Build a Collection of Unique Values in Ruby

One of the really cool things about working with Rails is that you can actually look at the source code – it’s a bit like seeing how a magician does all his tricks. I’m always interested in this type of code since it’s usually a very good indication of best practices.

I came across a little snippet of code while reading The Rails 3 Way that is a nice little example of how to build a collection of unique values in Ruby. This particular snippet is used to build a unique collection of values when the :uniq => true option is used on the AssociationCollection class within Active Record.

def uniq(collection = self)
  seen = Set.new
  collection.inject([]) do |kept, record|
    unless seen.include?(record.id)
      kept << record
      seen << record.id
    end
    kept
  end
end

Being pretty new to Ruby myself I didn’t understand all of it, which is what triggered this post.

This is the first time I’ve seen the Set class being used. I remember there being in Set class in C# as well, but it doesn’t seem to be a popular collection type. As I understand it a Set is very similar to an Array, except that order doesn’t matter (and isn’t preserved) and lookups are very fast. The description in the Ruby Documentation says it has ‘Hash’s fast lookup’ which would suggest to me that lookups are O(1). From the description it sounds particularly applicable to this problem.

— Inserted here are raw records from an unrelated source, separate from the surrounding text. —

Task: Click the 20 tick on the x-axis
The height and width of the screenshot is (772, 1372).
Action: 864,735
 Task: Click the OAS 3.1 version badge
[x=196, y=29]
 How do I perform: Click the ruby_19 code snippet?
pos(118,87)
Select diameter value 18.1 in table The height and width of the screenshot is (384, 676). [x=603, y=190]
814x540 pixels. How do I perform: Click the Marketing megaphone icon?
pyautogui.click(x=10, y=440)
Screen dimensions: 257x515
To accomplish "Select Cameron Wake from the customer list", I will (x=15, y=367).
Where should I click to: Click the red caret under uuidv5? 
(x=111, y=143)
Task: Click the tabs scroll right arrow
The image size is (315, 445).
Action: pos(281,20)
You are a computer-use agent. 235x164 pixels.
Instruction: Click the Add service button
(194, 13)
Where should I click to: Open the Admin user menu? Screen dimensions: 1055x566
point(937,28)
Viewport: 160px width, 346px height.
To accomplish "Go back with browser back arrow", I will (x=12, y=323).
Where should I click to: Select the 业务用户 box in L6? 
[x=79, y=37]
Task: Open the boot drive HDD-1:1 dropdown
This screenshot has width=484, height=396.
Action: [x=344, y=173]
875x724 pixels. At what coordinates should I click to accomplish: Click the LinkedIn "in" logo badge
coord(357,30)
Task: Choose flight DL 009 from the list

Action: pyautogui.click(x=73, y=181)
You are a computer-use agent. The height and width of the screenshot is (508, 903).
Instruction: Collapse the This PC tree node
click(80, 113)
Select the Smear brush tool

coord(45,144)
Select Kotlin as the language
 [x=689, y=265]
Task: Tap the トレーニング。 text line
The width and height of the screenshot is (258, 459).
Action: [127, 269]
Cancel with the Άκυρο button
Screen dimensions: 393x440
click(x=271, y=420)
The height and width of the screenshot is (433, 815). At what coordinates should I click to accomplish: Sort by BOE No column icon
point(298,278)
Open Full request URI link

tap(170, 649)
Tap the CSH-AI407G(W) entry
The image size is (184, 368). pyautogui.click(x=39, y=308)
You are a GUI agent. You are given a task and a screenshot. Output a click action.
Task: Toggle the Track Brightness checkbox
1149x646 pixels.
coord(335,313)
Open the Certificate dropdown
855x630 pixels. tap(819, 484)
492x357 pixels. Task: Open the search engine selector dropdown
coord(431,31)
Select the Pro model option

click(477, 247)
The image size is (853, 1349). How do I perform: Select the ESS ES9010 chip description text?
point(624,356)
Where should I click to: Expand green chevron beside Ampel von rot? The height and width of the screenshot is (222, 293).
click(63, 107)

The second bit I found confusing was the usage of Enumerable#inject. I’ve blogged about this bit of magic before, but this particular overload seems a bit different. Again, the Ruby Documentation is pretty useful for figuring out what’s going on.

So basically we want to loop over the list of values and only keep those which are unique. As we are looping we maintain 2 lists – all the ids we have already encountered and the current list of unique records.

This particular overload of the inject method takes an initial list of values (an empty array, in this case) and a block with 2 parameters. The first parameter – kept – is a reference to the last returned value from each iteration in inject. The second parameter – record – is the current value we are looping over. Once you understand the parameters and realize that a Set can almost be treated like an array, the code is straightforward.

If you’re unfamiliar with Ruby keep in mind a method will always return the last evaluated expression (unless there is an explicit return statement) – that’s why there is a single line at the end evaluating the value of kept.

Happy coding.